Exercise goal:
The answer must consist of each line below that contains the string "Hide".

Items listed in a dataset
****************

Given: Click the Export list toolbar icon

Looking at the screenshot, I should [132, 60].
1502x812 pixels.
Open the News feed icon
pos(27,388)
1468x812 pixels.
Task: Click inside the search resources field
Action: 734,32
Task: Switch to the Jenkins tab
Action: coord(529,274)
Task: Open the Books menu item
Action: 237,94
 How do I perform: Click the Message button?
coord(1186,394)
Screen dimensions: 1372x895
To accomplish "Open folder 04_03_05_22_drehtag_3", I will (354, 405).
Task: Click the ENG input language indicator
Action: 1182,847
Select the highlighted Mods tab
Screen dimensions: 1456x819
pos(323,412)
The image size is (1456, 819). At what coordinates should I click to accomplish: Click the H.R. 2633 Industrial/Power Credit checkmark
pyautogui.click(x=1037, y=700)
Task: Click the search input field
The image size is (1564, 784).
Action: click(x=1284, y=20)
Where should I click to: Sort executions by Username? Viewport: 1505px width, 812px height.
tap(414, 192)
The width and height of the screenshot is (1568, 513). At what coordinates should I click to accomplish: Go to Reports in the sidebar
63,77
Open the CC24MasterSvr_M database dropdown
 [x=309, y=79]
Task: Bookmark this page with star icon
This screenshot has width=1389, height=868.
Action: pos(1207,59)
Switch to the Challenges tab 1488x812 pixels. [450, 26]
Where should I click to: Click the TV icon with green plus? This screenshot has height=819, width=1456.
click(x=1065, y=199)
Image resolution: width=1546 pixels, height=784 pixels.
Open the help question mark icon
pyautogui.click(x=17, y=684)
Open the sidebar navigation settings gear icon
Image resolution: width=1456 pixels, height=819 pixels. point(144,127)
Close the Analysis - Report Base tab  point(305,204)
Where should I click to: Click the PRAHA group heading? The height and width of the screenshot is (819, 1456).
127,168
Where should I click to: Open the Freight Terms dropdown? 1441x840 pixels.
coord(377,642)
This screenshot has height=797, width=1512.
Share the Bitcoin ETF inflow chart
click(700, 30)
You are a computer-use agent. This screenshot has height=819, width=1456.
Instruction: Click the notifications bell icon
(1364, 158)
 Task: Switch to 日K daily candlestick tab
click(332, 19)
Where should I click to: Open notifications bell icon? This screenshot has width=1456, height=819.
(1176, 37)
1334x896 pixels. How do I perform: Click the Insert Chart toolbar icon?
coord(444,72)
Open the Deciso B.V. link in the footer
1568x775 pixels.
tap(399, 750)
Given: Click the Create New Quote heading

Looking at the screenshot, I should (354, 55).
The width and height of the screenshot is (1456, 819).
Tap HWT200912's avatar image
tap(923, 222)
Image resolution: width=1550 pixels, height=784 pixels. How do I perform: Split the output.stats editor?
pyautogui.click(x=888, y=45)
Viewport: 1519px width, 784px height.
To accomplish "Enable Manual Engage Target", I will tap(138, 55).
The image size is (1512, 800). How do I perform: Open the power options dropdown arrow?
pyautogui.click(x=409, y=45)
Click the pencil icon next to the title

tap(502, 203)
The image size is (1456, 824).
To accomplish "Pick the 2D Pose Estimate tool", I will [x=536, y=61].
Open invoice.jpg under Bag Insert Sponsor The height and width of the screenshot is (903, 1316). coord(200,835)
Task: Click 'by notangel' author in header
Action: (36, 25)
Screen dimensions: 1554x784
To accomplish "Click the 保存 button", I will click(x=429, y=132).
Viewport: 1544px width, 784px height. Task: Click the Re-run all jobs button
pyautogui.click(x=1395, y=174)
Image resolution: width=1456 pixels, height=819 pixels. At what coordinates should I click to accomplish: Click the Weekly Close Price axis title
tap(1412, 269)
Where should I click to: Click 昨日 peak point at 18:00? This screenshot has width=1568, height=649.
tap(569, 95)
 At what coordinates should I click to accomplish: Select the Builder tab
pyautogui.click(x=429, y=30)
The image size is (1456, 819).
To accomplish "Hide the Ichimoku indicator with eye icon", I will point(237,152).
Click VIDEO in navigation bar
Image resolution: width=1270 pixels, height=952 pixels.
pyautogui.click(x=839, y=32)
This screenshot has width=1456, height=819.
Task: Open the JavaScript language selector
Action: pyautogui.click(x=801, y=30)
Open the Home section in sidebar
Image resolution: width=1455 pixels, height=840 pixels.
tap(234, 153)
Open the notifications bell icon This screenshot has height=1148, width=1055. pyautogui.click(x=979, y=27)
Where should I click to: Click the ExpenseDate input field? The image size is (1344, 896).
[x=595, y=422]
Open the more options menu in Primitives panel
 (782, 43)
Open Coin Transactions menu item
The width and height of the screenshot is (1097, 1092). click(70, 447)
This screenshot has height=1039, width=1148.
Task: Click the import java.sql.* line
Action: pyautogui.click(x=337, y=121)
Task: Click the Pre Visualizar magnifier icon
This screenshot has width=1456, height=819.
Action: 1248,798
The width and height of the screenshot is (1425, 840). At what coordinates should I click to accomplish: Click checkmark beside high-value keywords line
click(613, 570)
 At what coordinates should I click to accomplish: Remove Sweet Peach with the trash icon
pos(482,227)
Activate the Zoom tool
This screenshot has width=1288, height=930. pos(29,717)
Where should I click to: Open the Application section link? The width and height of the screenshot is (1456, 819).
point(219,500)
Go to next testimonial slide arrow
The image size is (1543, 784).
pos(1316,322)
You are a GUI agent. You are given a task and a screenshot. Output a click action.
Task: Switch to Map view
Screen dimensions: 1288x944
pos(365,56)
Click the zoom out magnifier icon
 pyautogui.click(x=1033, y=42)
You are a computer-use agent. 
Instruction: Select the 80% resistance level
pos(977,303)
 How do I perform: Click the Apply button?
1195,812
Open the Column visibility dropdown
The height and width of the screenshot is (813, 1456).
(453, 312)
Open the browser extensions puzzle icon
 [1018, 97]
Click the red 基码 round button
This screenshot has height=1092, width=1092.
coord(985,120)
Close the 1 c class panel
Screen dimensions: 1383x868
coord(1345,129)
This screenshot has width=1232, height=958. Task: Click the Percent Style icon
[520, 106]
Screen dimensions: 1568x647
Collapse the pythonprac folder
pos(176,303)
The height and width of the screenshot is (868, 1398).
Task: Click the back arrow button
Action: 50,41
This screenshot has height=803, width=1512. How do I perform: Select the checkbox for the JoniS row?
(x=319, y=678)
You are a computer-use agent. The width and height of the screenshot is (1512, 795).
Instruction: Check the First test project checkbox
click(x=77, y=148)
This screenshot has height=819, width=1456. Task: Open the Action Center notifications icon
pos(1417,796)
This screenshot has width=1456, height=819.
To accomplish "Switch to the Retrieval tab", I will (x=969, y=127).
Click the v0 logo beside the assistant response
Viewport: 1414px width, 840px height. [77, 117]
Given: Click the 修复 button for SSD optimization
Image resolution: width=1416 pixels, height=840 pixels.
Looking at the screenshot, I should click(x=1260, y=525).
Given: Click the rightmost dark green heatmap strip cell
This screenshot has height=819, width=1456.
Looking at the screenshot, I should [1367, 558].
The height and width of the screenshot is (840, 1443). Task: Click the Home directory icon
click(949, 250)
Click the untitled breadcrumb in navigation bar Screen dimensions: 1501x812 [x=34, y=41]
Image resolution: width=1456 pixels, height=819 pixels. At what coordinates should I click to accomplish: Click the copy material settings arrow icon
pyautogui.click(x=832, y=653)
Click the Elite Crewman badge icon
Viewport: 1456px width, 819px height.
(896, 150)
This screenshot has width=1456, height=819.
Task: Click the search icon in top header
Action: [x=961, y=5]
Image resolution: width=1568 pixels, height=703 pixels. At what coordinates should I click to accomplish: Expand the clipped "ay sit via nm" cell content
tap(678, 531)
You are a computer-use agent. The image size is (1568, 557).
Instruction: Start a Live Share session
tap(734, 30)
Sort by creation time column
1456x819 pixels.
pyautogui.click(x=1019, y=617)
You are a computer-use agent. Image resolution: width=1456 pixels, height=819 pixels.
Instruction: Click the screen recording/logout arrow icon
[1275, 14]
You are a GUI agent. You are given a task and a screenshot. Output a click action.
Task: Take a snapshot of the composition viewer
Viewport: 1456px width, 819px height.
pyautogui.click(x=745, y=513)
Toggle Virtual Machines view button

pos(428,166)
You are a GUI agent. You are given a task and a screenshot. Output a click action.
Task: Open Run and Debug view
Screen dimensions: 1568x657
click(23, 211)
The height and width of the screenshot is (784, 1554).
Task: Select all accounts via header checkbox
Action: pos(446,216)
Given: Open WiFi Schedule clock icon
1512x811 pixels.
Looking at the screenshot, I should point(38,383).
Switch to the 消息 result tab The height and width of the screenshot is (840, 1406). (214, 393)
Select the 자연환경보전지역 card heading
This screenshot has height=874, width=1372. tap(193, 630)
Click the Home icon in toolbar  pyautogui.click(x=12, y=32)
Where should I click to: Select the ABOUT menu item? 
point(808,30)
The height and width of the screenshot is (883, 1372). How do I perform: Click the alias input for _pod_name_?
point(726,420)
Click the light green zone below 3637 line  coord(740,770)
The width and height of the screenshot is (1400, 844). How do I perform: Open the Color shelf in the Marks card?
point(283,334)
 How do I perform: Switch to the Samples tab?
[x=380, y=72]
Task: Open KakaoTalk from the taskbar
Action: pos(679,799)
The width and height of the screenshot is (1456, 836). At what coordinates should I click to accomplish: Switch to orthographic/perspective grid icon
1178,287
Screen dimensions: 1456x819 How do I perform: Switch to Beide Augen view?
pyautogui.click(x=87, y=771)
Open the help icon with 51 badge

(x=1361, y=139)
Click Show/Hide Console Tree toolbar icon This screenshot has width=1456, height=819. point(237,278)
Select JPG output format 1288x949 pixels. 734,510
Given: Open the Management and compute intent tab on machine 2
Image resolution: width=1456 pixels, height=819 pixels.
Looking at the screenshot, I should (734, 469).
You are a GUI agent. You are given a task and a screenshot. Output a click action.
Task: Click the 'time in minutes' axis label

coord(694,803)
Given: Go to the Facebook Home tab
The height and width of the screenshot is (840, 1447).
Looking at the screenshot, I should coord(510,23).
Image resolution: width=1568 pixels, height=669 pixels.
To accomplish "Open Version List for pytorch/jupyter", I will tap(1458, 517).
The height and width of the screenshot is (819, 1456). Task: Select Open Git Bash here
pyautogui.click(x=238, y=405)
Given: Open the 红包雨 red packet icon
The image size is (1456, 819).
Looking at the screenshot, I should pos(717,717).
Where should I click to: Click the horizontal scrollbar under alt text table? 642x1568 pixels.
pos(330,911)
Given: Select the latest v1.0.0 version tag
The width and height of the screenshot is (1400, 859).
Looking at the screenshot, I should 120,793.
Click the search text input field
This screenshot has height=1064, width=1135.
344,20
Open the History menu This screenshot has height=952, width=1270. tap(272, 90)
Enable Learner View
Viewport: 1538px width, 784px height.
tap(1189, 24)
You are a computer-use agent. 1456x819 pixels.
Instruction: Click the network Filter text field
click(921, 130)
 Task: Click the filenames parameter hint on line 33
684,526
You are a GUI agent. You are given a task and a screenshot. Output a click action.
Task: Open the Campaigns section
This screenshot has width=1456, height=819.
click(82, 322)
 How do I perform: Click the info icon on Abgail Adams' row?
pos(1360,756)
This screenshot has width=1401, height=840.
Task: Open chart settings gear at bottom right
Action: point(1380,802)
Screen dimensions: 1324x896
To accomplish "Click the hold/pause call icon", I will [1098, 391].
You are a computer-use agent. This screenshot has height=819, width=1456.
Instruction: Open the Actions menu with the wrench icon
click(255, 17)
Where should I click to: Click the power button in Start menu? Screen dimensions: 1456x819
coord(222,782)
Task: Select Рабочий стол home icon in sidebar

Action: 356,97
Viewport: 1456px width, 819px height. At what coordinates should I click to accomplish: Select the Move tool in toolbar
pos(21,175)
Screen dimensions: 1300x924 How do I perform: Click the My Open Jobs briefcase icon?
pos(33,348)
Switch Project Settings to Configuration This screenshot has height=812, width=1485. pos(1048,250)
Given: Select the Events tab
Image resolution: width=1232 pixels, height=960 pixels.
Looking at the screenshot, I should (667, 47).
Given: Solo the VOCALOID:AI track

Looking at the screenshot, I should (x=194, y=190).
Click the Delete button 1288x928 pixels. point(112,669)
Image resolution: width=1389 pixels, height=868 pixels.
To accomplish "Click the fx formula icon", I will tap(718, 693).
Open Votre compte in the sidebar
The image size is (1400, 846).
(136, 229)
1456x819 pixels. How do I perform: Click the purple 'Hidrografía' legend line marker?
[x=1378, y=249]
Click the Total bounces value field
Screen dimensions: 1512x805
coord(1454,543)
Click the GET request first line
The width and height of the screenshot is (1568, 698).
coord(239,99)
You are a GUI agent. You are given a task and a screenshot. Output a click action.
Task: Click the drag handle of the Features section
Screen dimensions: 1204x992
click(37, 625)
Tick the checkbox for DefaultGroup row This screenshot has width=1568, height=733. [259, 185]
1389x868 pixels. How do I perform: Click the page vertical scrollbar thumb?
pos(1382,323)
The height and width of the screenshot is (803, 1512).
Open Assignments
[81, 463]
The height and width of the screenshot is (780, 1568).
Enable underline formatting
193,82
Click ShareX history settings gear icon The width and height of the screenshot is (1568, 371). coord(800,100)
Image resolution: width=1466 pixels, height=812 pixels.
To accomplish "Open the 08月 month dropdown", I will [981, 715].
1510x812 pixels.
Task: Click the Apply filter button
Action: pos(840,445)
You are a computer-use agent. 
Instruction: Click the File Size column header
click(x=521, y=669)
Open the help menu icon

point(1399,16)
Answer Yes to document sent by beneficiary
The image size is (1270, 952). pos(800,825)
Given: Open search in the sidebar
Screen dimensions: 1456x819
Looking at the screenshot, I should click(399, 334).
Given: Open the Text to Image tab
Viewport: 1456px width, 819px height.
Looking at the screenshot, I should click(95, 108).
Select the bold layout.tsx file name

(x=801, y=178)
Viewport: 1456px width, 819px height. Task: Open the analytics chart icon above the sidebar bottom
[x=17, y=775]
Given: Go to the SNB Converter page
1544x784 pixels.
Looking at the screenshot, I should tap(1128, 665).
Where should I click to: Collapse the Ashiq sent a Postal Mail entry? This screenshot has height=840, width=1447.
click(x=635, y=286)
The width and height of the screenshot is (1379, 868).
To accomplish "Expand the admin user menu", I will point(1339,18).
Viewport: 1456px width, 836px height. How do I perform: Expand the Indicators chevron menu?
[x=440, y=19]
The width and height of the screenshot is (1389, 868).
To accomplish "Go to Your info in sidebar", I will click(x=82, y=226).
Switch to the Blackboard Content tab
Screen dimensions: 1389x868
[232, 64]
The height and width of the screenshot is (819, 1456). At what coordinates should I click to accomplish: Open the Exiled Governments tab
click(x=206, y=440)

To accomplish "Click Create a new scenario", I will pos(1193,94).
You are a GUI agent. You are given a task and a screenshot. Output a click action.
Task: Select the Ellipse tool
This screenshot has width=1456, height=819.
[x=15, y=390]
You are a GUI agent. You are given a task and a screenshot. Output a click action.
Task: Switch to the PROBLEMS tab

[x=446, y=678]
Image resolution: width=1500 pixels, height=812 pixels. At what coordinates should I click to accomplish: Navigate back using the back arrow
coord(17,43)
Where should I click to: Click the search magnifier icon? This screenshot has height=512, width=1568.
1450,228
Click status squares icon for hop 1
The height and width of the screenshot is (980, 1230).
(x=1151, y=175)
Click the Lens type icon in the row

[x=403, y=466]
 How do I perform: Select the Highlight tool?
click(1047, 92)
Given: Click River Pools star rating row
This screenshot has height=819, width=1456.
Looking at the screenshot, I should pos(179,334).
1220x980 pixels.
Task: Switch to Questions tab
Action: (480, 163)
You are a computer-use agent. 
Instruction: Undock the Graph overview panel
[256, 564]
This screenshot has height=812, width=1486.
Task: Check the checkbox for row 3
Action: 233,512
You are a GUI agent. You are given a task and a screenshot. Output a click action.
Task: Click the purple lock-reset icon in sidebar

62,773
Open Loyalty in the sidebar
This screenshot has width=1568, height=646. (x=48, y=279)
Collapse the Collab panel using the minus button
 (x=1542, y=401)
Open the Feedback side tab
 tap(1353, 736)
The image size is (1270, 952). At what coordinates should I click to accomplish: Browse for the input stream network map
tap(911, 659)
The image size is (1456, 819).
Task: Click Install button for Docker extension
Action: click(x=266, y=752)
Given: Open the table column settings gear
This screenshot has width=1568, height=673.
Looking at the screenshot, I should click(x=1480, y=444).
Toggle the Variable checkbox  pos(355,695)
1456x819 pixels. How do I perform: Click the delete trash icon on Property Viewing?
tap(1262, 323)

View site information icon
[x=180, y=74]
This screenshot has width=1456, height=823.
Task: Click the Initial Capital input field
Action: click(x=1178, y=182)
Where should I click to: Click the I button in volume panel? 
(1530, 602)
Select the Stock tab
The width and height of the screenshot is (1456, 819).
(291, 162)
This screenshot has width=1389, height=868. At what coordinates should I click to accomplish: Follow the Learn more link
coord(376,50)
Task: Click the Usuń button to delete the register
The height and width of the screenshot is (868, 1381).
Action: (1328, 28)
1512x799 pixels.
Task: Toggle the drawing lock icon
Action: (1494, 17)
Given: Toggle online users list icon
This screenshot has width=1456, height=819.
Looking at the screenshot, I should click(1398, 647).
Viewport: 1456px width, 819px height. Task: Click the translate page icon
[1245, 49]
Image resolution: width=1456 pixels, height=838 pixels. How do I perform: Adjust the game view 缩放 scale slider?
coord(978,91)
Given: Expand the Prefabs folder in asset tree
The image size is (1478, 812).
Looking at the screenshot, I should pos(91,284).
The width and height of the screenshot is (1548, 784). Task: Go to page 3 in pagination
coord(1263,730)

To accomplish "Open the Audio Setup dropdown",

****************

The answer:
To accomplish "Hide the Ichimoku indicator with eye icon", I will point(237,152).
Click Show/Hide Console Tree toolbar icon This screenshot has width=1456, height=819. point(237,278)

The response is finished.